Do most of your headaches occur during the night, or as soon as you start to get out of bed? Then it’s possible that sleeping positions and movements that strain your neck are responsible for your head pain.

It always amazes me that we can hurt ourselves even in our sleep, but we do.

Sometimes it’s a matter of sleeping with your head tilted (Your chin is tilted toward or away from the bed. Your neck is not in line with your spine.)

Check your neck position before you fall asleep. You may need a different pillow, or even a pile of small, flat pillows stacked to fit you better.

If you’re a back sleeper, just use a small roll behind your neck to fill in the natural curve of your neck.
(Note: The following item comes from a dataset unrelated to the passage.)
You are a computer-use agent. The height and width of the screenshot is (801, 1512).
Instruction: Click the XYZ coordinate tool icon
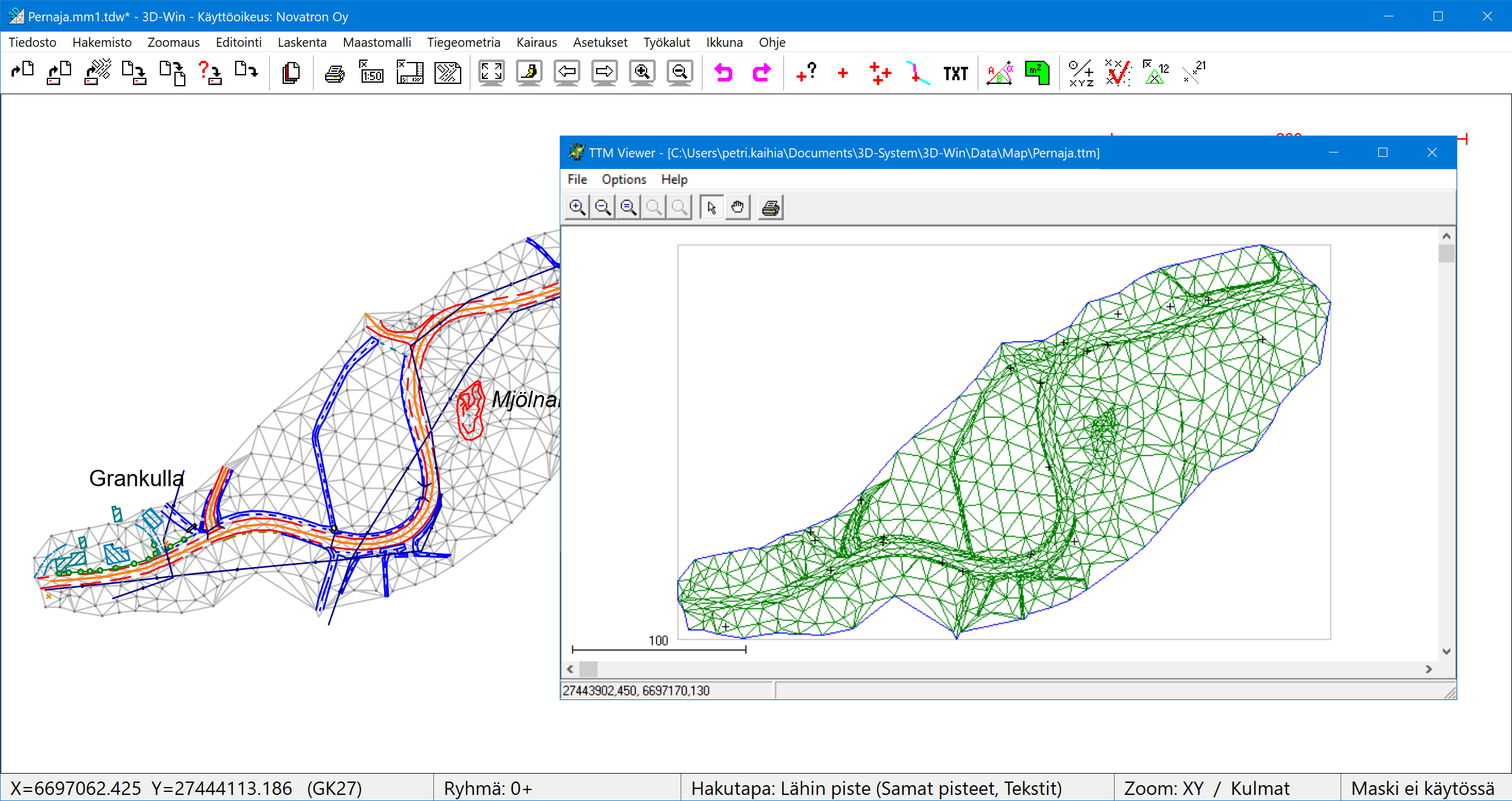click(1081, 73)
Use as little as possible behind your head.

If you sleep on your tummy, that can cause a lot of strain for your neck muscles.

Some people tell me that they just cannot change their sleeping habits, or cannot fall asleep in a different position.

Perhaps practicing relaxation techniques laying flat on the floor would help their muscles get used to being in a different position. It’s worth a try.

Perhaps deep breathing using their whole torso, chest and belly, would allow them to slip into sleep in a different position.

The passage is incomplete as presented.